Lonegan is less glamorous. The former head of the New Jersey chapter of Americans for Prosperity, a tea party-aligned activist group, he has twice been rejected by GOP primary voters and became the favorite in this race when more moderate, establishment Republicans chose to sit out.

He poses a different type of challenge from the Democrats who ran against Booker. While Booker's party colleagues were slow to attack, Lonegan is always eager for confrontation and has a talent for political showmanship.

Booker said he would "match his negative attacks with positive vision," though Democratic groups were already lining up attacks.

Lonegan has a devoted conservative following but will have to reach far beyond his own base.

New Jersey has 700,000 more registered Democrats than Republicans and has not elected a Republican to the Senate since 1972. A Quinnipiac poll released last Wednesday gave Booker a 54-29 lead over Lonegan, and the Newark mayor had $4.1 million on hand as of late July, compared with $151,000 for Lonegan.

U.S. Rep. Frank Pallone, who repeatedly said he would fight for Lautenberg's legacy, vowed to return to Congress "to make sure the families and little guy are who we are looking out for."

U.S. Rep. Rush Holt, in Princeton, criticized the primary schedule, calling the campaign "all too brief," but said his candidacy moved the race beyond "platitudes and rhetoric."

Assembly Speaker Sheila Oliver finished last in the Democratic race.

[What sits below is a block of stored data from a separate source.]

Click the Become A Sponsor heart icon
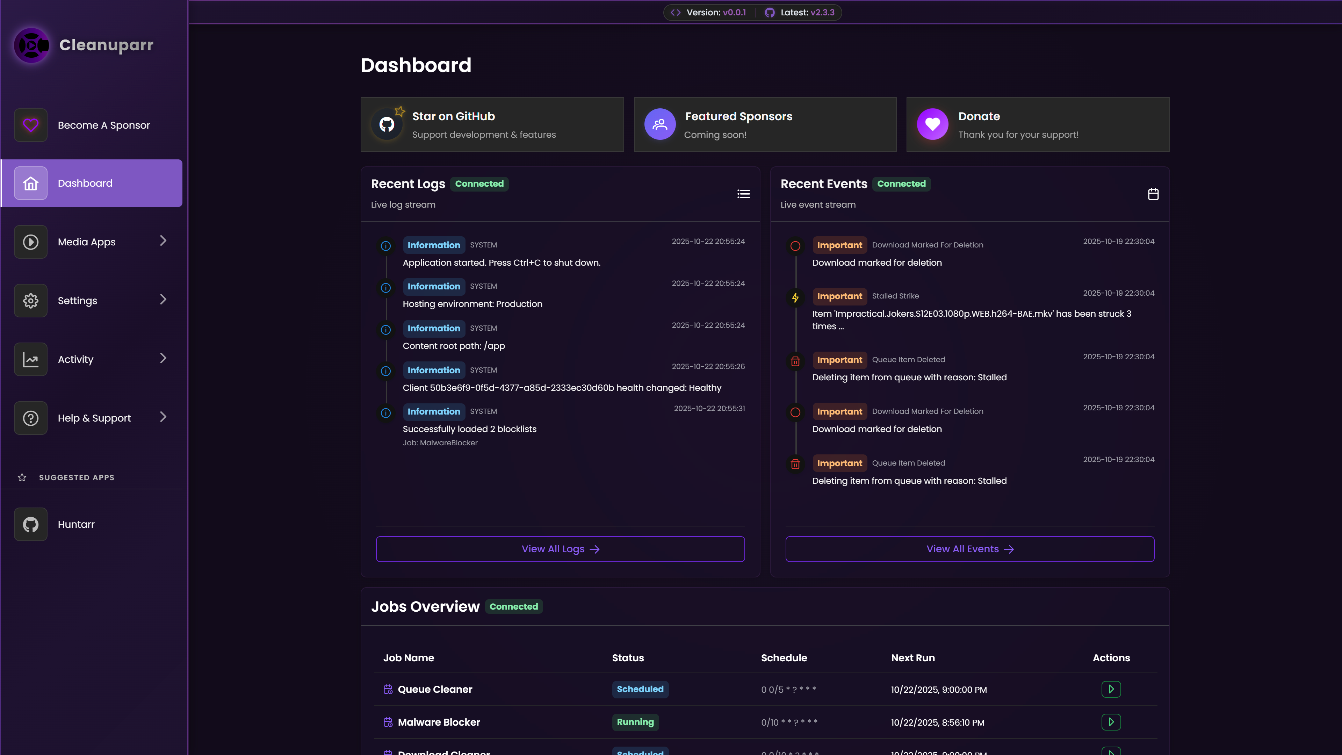 (x=31, y=125)
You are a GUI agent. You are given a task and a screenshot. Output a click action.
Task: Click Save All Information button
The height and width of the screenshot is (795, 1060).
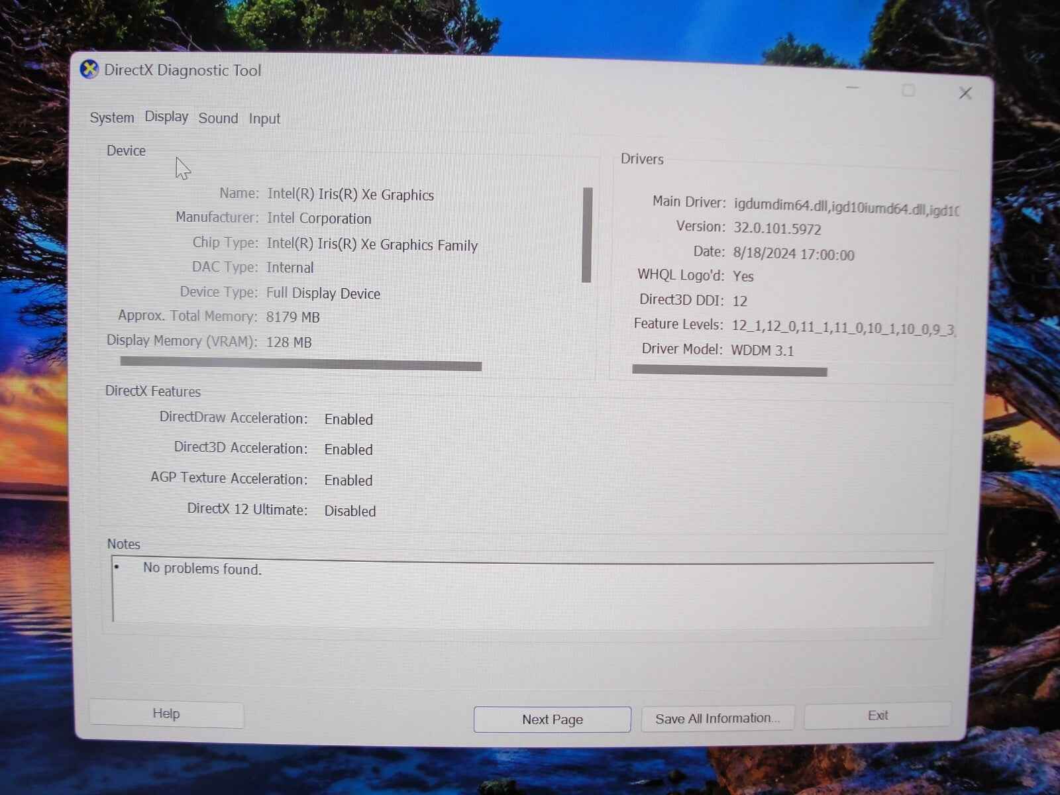pyautogui.click(x=717, y=717)
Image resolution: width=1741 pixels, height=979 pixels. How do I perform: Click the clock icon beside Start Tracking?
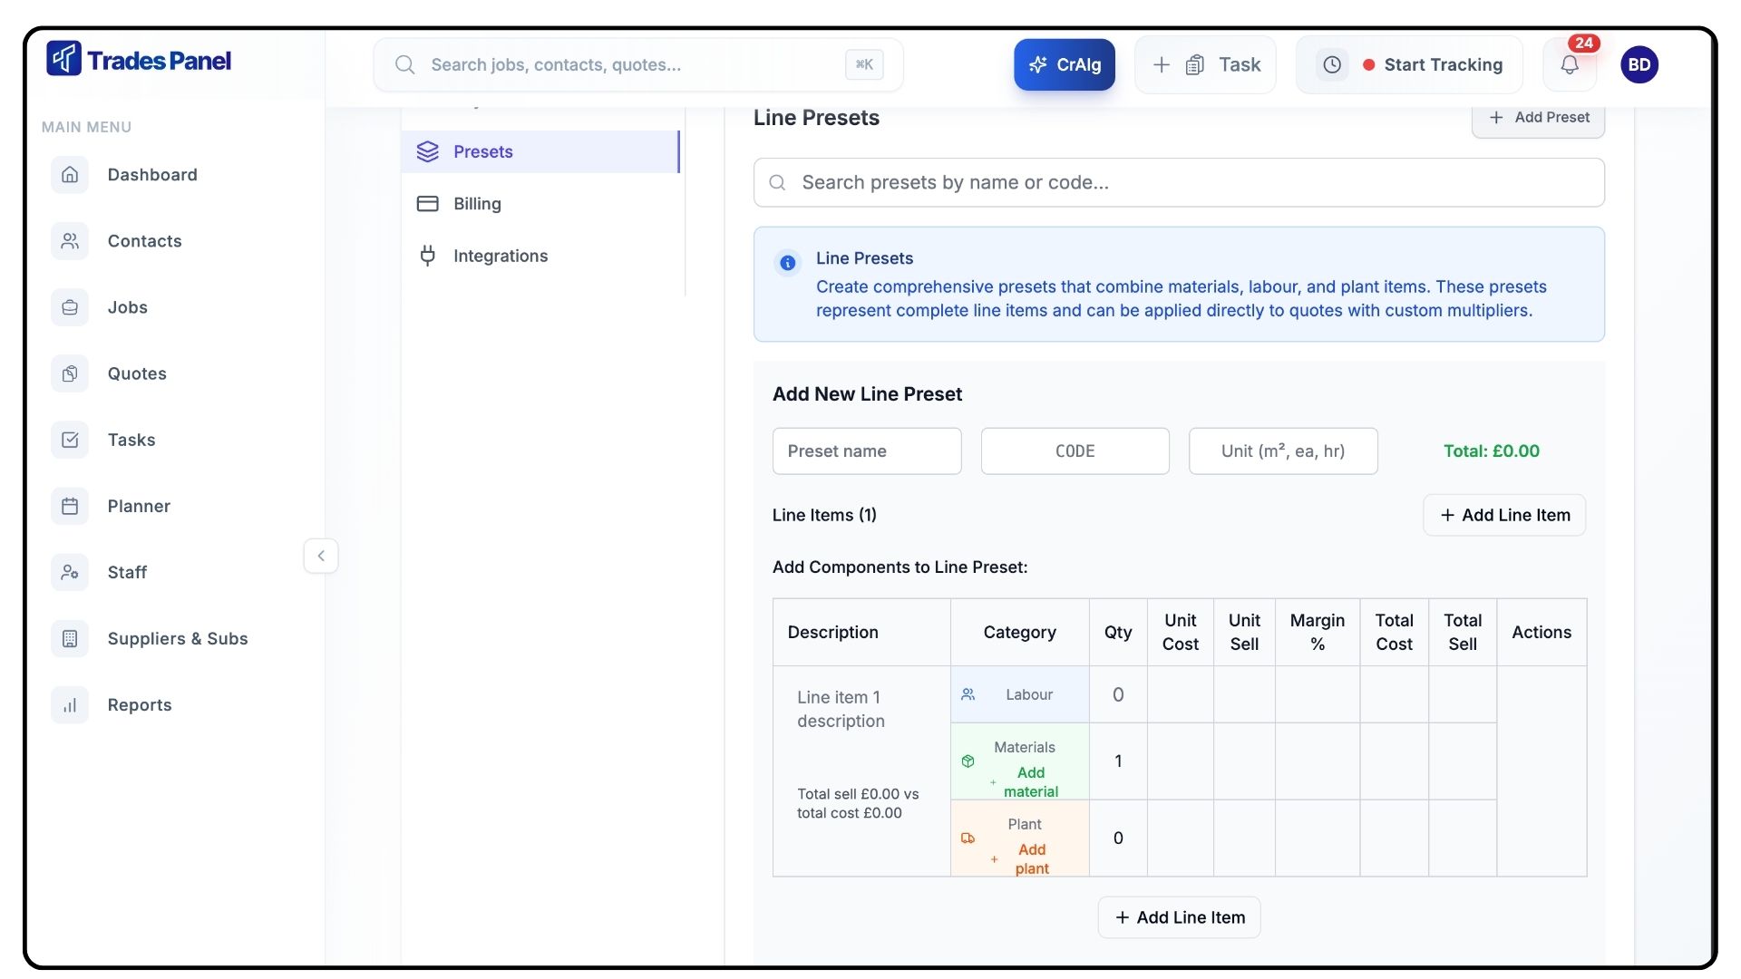pyautogui.click(x=1332, y=64)
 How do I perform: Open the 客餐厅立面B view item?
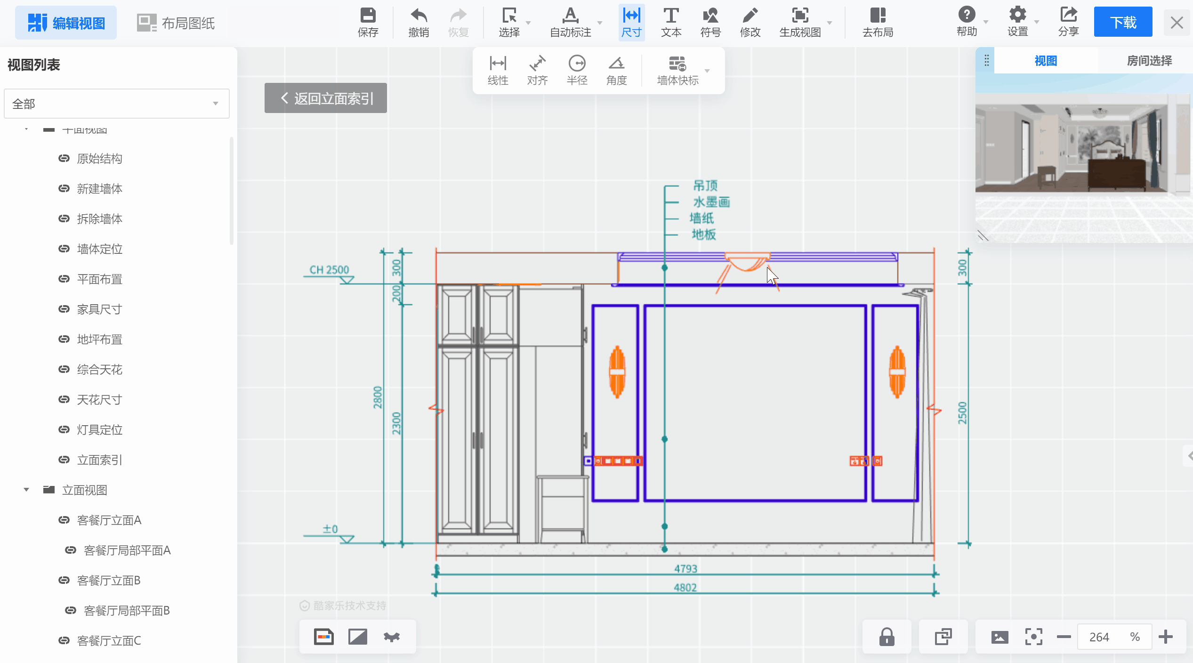point(109,580)
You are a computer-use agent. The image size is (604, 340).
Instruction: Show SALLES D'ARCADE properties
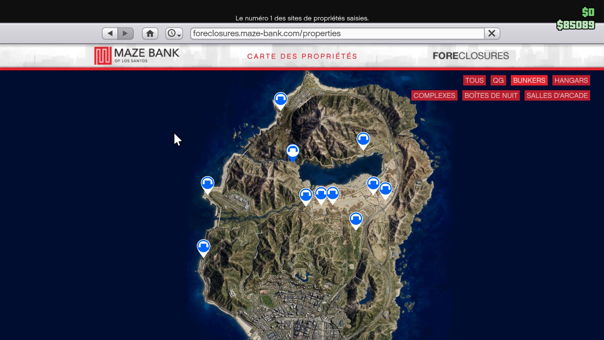[557, 95]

Both Booker and Lonegan enter the special general election matchup nursing wounds from the primary's final days.

Booker's financial dealings have come under scrutiny after revelations that an Internet start-up he partially owns received generous funding from Silicon Valley moguls, potentially making the mayor wealthy, and that while in office he kept receiving income from his former law firm, even as the firm won contracts from Newark authorities that Booker had some influence over.

Lonegan, meanwhile, has been trying to tamp down criticism over a racially charged tweet his campaign sent out last week. Lonegan said there was no racist intent and has dismissed the issue as a "tempest in a teapot."

Booker's campaign and even Christie - who is running as a moderate Republican - have been critical. The tweet was quickly deleted but could still feed into Democrats' argument that Lonegan is too divisive to represent a multicultural state such as New Jersey.

The tweet was labeled as Booker's foreign policy debate prep notes and featured a map of Newark with parts labeled "West Africa, Guyana, Portugal, Brazil."

Also Tuesday, six independent candidates filed to run in the special general election.